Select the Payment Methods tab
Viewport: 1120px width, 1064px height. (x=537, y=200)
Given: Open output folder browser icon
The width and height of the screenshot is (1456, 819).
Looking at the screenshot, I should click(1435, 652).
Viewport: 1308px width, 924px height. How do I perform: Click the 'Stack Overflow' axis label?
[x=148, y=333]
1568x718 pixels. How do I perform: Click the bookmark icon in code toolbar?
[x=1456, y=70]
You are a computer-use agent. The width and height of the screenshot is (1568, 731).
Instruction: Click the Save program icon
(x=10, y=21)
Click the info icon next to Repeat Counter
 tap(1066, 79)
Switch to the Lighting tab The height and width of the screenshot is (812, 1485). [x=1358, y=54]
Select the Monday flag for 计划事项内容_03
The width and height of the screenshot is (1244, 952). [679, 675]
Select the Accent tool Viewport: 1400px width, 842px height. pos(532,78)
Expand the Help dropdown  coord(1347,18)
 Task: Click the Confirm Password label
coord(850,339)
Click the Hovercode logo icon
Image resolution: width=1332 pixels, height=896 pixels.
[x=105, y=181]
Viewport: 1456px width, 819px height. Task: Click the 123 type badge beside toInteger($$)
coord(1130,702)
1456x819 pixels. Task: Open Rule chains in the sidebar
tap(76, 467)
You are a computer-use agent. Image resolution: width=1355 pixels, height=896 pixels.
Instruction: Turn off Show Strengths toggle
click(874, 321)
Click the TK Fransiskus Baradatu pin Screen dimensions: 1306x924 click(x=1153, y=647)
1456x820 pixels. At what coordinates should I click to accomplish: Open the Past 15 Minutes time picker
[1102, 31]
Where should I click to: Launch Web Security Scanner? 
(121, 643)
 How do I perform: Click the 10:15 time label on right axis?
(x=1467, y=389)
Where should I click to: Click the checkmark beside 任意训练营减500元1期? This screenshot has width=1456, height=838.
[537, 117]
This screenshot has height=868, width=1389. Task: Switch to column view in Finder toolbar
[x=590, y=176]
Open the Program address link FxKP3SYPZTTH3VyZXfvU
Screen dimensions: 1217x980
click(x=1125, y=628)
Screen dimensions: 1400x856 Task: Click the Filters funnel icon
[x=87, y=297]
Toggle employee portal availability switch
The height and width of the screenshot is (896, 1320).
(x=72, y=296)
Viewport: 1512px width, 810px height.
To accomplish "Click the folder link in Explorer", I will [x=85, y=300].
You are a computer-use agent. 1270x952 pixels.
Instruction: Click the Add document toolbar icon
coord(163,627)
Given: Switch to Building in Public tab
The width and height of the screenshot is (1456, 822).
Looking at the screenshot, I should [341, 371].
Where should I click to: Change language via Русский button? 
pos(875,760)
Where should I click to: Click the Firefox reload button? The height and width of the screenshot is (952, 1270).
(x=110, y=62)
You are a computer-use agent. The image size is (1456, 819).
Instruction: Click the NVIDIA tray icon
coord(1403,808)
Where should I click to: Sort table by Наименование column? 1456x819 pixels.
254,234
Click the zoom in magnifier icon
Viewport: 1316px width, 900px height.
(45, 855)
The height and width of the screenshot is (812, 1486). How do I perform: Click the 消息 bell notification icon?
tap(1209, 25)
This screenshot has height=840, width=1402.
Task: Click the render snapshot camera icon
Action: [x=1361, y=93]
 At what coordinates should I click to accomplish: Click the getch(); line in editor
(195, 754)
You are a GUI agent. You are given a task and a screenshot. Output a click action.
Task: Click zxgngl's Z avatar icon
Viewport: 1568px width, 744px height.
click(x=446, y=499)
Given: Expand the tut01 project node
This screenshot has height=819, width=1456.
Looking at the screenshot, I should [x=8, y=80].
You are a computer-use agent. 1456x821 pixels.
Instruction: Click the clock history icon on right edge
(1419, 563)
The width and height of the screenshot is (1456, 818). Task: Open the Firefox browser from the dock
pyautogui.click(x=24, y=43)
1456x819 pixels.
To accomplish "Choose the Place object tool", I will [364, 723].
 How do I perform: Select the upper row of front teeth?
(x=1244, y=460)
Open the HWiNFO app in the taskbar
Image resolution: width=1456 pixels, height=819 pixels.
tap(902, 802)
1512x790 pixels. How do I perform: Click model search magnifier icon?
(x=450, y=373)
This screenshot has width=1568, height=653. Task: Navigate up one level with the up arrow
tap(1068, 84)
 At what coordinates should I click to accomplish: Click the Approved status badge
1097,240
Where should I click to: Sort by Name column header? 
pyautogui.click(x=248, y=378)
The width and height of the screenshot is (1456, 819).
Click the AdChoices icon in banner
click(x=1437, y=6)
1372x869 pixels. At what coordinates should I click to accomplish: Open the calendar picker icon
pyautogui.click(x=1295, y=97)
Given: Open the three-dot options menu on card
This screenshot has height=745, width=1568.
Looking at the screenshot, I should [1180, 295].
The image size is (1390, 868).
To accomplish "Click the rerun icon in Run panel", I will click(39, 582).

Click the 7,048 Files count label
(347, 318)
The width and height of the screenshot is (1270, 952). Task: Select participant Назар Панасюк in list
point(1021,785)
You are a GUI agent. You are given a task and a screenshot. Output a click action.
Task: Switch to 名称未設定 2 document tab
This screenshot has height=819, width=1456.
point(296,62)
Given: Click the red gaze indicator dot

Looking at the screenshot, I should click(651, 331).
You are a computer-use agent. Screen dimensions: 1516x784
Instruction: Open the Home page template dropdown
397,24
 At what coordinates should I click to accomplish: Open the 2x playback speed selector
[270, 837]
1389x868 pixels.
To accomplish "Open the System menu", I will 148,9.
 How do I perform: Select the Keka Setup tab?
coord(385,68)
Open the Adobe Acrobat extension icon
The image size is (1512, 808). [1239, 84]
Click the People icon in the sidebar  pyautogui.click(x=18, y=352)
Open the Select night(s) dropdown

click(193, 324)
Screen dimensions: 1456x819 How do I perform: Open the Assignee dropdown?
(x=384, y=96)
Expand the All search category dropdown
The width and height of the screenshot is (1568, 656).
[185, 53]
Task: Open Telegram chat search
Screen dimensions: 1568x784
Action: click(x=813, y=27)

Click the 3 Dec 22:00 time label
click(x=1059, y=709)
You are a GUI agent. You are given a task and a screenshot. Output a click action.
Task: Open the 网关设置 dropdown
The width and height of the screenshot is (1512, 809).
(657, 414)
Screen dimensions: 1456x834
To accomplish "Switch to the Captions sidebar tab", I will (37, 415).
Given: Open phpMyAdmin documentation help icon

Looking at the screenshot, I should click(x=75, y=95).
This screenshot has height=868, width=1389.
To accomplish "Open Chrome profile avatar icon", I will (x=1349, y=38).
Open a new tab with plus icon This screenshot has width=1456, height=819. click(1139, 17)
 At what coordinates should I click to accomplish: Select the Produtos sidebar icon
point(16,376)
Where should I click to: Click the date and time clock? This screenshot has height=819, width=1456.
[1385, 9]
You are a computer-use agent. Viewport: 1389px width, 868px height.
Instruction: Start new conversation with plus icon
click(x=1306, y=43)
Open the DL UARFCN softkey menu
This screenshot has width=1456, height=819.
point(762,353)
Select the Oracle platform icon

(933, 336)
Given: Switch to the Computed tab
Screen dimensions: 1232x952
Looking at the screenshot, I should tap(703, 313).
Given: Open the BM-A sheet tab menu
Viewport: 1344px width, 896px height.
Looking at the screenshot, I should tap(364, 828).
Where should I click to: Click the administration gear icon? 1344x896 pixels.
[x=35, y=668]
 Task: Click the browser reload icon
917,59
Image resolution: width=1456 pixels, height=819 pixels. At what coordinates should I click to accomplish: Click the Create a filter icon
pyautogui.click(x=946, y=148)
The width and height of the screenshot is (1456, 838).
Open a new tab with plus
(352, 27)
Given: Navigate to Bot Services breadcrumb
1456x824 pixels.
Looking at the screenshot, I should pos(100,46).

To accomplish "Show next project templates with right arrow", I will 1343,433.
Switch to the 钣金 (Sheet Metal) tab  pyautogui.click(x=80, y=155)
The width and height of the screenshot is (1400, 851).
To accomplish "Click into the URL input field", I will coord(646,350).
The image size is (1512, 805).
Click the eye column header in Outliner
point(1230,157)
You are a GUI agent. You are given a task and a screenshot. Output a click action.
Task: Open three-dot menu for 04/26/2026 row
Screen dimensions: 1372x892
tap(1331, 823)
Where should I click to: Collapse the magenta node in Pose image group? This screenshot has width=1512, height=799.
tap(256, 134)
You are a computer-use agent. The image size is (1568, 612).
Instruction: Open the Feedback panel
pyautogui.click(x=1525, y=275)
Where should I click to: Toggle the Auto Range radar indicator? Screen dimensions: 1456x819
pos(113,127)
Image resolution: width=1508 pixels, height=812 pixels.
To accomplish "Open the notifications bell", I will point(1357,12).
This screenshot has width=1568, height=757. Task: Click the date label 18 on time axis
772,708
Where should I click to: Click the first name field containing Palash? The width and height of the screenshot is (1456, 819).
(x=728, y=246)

_ _ _ _ _ _ _

Only one stretch of the records above is wanted: the lines between the one holding "Screen dimensions: 1456x819 How" and the one holding "Given: Open the BM-A sheet tab menu", inclusive, reproduced exactly.

Screen dimensions: 1456x819 How do I perform: Open the Assignee dropdown?
(x=384, y=96)
Expand the All search category dropdown
The width and height of the screenshot is (1568, 656).
[185, 53]
Task: Open Telegram chat search
Screen dimensions: 1568x784
Action: click(x=813, y=27)

Click the 3 Dec 22:00 time label
click(x=1059, y=709)
You are a GUI agent. You are given a task and a screenshot. Output a click action.
Task: Open the 网关设置 dropdown
The width and height of the screenshot is (1512, 809).
(657, 414)
Screen dimensions: 1456x834
To accomplish "Switch to the Captions sidebar tab", I will (37, 415).
Given: Open phpMyAdmin documentation help icon

Looking at the screenshot, I should click(x=75, y=95).
This screenshot has height=868, width=1389.
To accomplish "Open Chrome profile avatar icon", I will (x=1349, y=38).
Open a new tab with plus icon This screenshot has width=1456, height=819. click(1139, 17)
 At what coordinates should I click to accomplish: Select the Produtos sidebar icon
point(16,376)
Where should I click to: Click the date and time clock? This screenshot has height=819, width=1456.
[1385, 9]
You are a computer-use agent. Viewport: 1389px width, 868px height.
Instruction: Start new conversation with plus icon
click(x=1306, y=43)
Open the DL UARFCN softkey menu
This screenshot has width=1456, height=819.
point(762,353)
Select the Oracle platform icon

(933, 336)
Given: Switch to the Computed tab
Screen dimensions: 1232x952
Looking at the screenshot, I should tap(703, 313).
Given: Open the BM-A sheet tab menu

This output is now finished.